Monounsaturated Fats 101

The overconsumption of fat in the average western diet has been linked to various chronic diseases. However, since the 1960’s there has been growing evidence that not all fats are bad for you.

In fact, eating unsaturated fats is highly beneficial to remain healthy.

We need healthy forms of fat in our diets for many reasons. They help absorb certain minerals, are an excellent source of energy, support brain health, and are vital in helping the body to build cell membranes.

Unsaturated fats, one of which is monounsaturated, are a form of healthy fat that has fewer hydrogen atoms bonded to their carbon chains when compared to saturated and trans fats.

Monounsaturated fats differ from polyunsaturated fats in the amount of carbon-to-carbon double bonds. Monounsaturated fats have one, polys have more than one. Easy! That is the complicated part out of the way.

Benefits of Monounsaturated Fats

Monounsaturated fats are beneficial in a variety of ways. A study of the Mediterranean diet in the 1960’s found there were much lower levels of some diseases, including heart disease, even though the diet was high in fat (monounsaturated fat).

A more recent study found a significant benefit of this diet rich in olive oil and other sources of monounsaturated fats in reducing risks of heart disease, even in those who were at a higher risk overall.

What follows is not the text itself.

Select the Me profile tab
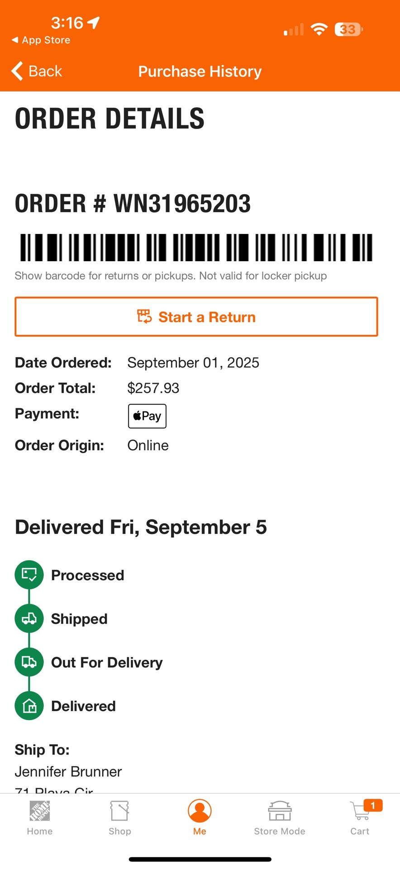 coord(200,817)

Decreased Risk of Breast Cancer

A Swedish research team found there were decreased instances of breast cancer in women who ate a diet rich in monounsaturated fats.

Cardiovascular Disease

Monounsaturated fats have been shown to decrease the levels of bad cholesterol in the blood. High cholesterol has been linked to heart disease and strokes, which can, of course, be fatal.

Weight Loss

Diets high in monounsaturated fat can be beneficial for weight loss, especially when combined with exercise. Studies have shown that a higher intake of monounsaturated fats compared to saturated fats yielded up to 4.3% higher resting energy expenditure (calories burned independent of activity level).

Researchers believe this could be linked to the mitochondria (parts of the cell that burn calories) being able to burn off more energy as heat.

Helps Improve Symptoms of Rheumatoid Arthritis

Monounsaturated fats help reduce inflammation in the body. This is especially beneficial to rheumatoid arthritis sufferers, as arthritis is caused by inflammation to the joints, causing swelling and pain.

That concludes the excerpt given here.